Textauszug -
Thomas und Martin sind in den Kindergarten und in die Schule gebracht, entspannt sitzt Lars Nikolajsen hinter dem Lenkrad. Die Straße ist holprig. Kleine Kieselsteine schlagen an den Unterboden des Autos. Lars’ Blick schweift hinaus auf die karge, steinige Landschaft – weit und breit ist kein Baum, kein Strauch, kein Tier zu sehen. Wer auf Spitzbergen lebt, muss die Einsamkeit mögen.

Von Marc-Christoph Wagner |
    Etwa fünfzehn Kilometer liegt die Kohlengrube von Longyearbyen entfernt. Sachte fährt Lars die Serpentinen des Berges hinauf. Im Tal ist eine Staubfahne zu erkennen – sie kommt von dem roten Laster, der das Heizkraftwerk der Stadt mit Kohle versorgt.

    Der Bergbau gehört zu Spitzbergen dazu. Es ist über hundert Jahre her, dass man mit dem Abbau von Kohle hier begonnen hat. Und es wird, denke ich, noch viele Jahre so weitergehen – zumindest hoffe ich das. Alles andere wäre schade. Ich glaube, Spitzbergen würde nicht überleben, wenn es die Kohlenwirtschaft nicht gäbe. Vom Tourismus und der Forschung allein, könnten die Menschen meines Erachtens nicht leben.

Datensätze -
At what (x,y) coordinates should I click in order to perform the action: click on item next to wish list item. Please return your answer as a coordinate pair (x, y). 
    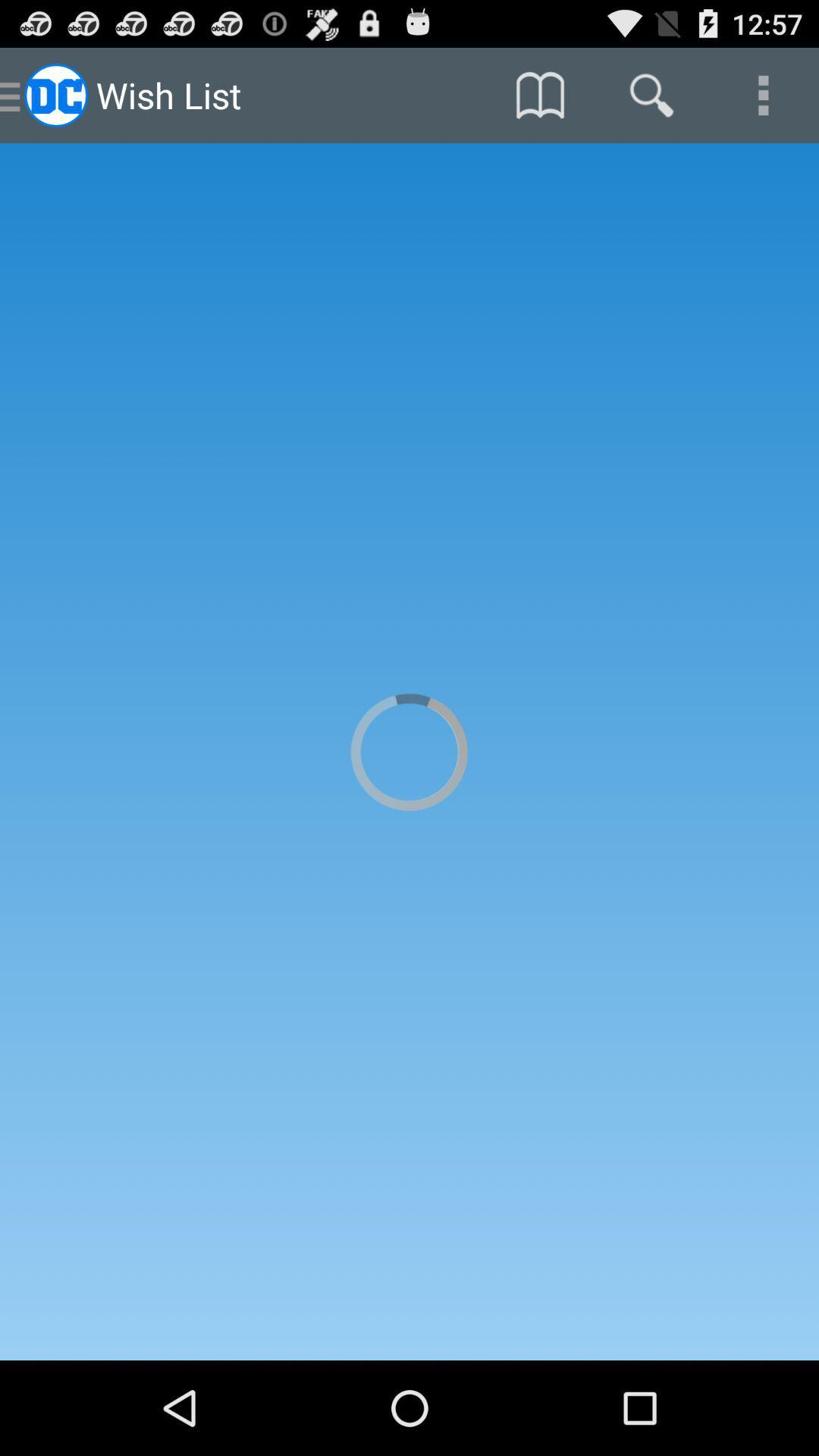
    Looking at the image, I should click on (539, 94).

--

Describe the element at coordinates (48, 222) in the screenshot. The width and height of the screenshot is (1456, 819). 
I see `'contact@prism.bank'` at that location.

Arbeitsauftrag - Kannst du aus dem Textauszug über den Kohlebergbau auf Spitzbergen die Stelle, die mit „Von Marc-Christoph Wagner“ beginnt und bis „mit Kohle versorgt.“ reicht, wortgetreu wiedergeben?

Ergebnis -
Von Marc-Christoph Wagner |
    Etwa fünfzehn Kilometer liegt die Kohlengrube von Longyearbyen entfernt. Sachte fährt Lars die Serpentinen des Berges hinauf. Im Tal ist eine Staubfahne zu erkennen – sie kommt von dem roten Laster, der das Heizkraftwerk der Stadt mit Kohle versorgt.